If you are a builder, a data person, a housing professional, a nonprofit leader, or just someone who wants Indy to operate like the Smartest City in America, reach out and I will connect you.
Also, I am going to post a short document library on SmartIndy.org so residents can review the sources we are using while we build the dashboard.
New IMPD Chief Confirmation Hearing: What I Put on the Record

On Wednesday, the Council’s Public Safety Committee advanced the appointment of Chief Tanya Terry. This now heads to a full Council vote for confirmation.
At confirmations like this, every councilor gets time to speak. I used my time to focus on the issue that matters most to the safety of our neighborhoods:
Recruiting and retaining IMPD officers.
At the end of last year, IMPD had about 1,380 officers.

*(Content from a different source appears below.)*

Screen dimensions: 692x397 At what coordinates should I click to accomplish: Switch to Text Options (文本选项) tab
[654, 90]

The City budgets for 1,740.
That is a deficit of roughly 360 officers, and the trend has been moving the wrong direction for years.
That staffing gap means:
more strain on officers
higher burnout risk
slower response times
less proactive policing
higher safety risk for the whole city
What I asked for
I pushed for two things:
A clear strategy to improve staffing
A measurable goal with quarterly reporting back to the Council
If Indy wants to be the Smartest City in America, we cannot manage public safety with vague promises. We need targets, progress tracking, and public accountability.
Brookville Road: First Step Passed to Protect Quality of Life

Good news this week: the Brookville Road cleanup effort took a real step forward. The
committee passed the first step toward restricting parking on Brookville Road to reduce congestion and improve safety.

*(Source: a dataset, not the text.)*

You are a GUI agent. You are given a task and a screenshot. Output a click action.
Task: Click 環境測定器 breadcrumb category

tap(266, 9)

When I originally raised this, I focused on the stretch between Hunter Road and I-465.
After review, the City’s traffic team expanded the scope farther down Brookville, including areas that reach into District 14.
Public thanks where it is due
I want to thank Councilor Andy Nielsen for signing on as a co-sponsor and supporting this effort. This is what good council work looks like: collaboration that protects neighborhoods.
Why this matters right now
Brookville has seen a major increase in truck traffic and spillover congestion, especially with the USPS logistics hub near Arlington and Brookville.
My job is to protect the quality of life for the people who live in District 20 and the surrounding area. A councilor’s decisions shape a community for years. This is one of those decisions.